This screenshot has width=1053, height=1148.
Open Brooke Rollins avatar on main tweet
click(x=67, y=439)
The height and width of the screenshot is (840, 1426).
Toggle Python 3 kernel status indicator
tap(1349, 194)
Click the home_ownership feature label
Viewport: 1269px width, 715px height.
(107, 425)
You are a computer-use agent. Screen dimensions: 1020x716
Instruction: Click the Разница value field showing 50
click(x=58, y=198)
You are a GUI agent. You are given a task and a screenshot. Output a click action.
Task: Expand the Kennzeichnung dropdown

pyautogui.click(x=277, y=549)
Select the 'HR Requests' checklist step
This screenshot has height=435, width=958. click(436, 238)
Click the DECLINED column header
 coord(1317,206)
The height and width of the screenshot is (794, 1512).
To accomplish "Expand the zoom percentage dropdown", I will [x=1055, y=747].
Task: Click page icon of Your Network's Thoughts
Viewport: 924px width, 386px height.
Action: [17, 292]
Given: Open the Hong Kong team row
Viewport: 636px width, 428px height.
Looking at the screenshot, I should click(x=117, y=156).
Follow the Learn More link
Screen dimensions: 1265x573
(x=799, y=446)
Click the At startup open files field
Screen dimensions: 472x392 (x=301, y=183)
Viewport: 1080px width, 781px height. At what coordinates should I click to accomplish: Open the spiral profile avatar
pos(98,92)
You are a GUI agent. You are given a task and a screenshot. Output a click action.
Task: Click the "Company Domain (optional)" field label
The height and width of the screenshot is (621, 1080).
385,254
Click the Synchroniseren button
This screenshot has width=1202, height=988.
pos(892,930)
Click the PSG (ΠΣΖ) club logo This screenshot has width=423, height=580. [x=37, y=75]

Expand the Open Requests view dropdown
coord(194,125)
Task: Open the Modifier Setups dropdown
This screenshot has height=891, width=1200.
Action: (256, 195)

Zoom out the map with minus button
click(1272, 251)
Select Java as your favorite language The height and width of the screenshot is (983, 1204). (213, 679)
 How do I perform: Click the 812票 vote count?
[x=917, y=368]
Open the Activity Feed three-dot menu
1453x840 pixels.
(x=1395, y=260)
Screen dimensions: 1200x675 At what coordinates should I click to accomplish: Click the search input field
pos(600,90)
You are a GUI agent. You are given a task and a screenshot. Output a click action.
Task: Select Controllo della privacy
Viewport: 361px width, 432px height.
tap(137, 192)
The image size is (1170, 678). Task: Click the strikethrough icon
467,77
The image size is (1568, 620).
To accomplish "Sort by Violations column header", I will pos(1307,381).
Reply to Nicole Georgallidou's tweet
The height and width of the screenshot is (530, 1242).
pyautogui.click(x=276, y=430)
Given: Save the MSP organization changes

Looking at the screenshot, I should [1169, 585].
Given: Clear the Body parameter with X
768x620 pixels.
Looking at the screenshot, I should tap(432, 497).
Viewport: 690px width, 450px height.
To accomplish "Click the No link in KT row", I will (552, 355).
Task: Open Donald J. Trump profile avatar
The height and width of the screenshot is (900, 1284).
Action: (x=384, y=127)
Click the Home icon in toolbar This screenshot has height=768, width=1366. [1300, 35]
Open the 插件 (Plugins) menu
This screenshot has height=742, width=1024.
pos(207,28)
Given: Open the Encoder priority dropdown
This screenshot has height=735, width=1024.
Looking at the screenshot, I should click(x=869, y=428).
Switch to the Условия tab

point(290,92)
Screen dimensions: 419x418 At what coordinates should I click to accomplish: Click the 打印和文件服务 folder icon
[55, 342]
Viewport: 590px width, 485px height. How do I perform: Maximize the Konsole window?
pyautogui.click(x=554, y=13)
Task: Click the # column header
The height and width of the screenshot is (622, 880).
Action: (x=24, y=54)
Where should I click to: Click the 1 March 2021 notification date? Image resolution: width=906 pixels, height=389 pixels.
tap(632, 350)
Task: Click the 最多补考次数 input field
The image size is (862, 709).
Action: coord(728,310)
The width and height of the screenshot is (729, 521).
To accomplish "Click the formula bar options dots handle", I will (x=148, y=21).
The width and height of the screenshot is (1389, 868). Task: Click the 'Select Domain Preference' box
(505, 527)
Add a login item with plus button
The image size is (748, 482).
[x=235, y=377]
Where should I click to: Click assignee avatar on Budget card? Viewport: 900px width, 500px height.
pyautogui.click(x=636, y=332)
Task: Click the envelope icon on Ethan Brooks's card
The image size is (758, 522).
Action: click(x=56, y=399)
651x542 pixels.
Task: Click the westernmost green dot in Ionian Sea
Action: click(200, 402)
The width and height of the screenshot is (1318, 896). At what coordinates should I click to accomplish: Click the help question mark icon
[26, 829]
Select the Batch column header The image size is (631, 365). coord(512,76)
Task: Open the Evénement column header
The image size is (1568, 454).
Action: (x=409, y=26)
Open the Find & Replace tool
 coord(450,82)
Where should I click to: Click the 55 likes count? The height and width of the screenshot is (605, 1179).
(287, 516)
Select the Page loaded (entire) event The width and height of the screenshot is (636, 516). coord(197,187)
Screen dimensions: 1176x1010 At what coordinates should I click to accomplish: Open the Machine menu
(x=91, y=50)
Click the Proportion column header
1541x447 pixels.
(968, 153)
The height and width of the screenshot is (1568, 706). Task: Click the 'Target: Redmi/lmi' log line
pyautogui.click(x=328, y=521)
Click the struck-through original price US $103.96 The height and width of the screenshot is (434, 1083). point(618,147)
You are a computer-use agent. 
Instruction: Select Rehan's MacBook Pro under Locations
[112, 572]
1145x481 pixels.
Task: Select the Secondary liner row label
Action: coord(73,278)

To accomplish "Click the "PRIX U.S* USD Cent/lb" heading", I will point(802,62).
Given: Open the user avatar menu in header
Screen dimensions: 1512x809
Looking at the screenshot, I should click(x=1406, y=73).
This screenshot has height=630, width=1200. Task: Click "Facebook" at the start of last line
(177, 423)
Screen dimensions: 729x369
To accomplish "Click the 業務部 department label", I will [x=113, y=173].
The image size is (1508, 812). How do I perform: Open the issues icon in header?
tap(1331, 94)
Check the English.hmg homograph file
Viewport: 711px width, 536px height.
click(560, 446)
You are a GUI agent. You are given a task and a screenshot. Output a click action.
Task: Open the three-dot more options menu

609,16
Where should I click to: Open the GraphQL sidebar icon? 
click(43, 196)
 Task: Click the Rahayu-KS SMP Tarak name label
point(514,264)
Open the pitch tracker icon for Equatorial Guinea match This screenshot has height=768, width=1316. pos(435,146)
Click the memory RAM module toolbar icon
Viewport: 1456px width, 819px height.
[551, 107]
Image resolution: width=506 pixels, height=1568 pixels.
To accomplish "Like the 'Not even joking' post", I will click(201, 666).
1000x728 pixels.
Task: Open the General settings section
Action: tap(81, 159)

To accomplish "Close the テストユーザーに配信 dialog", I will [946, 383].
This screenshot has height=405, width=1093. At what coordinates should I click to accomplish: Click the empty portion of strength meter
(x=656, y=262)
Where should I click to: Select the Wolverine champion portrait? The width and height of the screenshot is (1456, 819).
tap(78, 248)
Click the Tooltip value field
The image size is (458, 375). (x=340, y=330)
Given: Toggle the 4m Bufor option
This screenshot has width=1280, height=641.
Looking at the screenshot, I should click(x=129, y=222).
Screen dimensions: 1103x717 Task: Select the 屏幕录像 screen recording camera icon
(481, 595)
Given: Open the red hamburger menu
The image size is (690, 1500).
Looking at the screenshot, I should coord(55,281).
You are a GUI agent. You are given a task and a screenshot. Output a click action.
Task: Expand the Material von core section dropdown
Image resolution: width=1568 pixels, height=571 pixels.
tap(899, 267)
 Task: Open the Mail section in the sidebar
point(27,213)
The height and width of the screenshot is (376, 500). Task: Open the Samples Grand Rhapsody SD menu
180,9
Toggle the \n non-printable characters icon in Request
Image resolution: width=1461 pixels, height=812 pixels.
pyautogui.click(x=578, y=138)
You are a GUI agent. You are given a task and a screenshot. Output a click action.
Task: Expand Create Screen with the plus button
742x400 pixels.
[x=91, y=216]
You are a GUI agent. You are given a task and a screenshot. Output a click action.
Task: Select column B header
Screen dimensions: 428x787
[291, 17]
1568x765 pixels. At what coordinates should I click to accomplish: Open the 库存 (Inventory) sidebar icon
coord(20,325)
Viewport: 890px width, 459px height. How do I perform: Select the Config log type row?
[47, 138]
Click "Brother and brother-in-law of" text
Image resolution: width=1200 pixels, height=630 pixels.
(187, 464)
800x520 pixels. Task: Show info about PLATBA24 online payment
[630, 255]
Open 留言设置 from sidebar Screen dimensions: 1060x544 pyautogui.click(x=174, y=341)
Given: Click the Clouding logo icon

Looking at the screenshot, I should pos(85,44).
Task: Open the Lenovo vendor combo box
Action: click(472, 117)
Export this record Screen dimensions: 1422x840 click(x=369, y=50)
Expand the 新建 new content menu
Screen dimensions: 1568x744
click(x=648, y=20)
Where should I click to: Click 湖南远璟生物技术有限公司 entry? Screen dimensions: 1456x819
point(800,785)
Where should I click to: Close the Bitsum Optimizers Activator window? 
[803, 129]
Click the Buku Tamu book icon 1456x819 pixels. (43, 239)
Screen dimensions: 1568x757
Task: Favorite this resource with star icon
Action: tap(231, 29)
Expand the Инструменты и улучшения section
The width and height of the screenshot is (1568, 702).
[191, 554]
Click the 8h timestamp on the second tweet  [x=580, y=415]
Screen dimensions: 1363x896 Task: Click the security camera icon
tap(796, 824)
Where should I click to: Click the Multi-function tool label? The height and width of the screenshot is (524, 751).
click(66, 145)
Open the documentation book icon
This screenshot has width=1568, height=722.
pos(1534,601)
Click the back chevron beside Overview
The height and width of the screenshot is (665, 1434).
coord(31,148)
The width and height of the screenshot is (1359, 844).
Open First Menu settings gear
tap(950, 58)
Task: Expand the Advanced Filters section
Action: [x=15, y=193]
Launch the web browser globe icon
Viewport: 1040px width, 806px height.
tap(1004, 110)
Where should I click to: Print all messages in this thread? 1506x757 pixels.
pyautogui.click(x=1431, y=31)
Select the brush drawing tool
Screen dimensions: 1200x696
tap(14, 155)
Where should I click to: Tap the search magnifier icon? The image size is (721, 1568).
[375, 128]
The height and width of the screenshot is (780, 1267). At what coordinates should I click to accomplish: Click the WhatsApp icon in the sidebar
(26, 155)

****************************************

• [WHAT IS NEEDED] Rewrite the records as a numbered list with blank lines left out, starting with the line containing "This screenshot has height=405, width=1093." and going on through the line containing "Looking at the screenshot, I should click(x=129, y=222).".

• [ANSWER TO THIS TASK]
1. This screenshot has height=405, width=1093. At what coordinates should I click to accomplish: Click the empty portion of strength meter
2. (x=656, y=262)
3. Where should I click to: Select the Wolverine champion portrait? The width and height of the screenshot is (1456, 819).
4. tap(78, 248)
5. Click the Tooltip value field
6. The image size is (458, 375). (x=340, y=330)
7. Given: Toggle the 4m Bufor option
8. This screenshot has width=1280, height=641.
9. Looking at the screenshot, I should click(x=129, y=222).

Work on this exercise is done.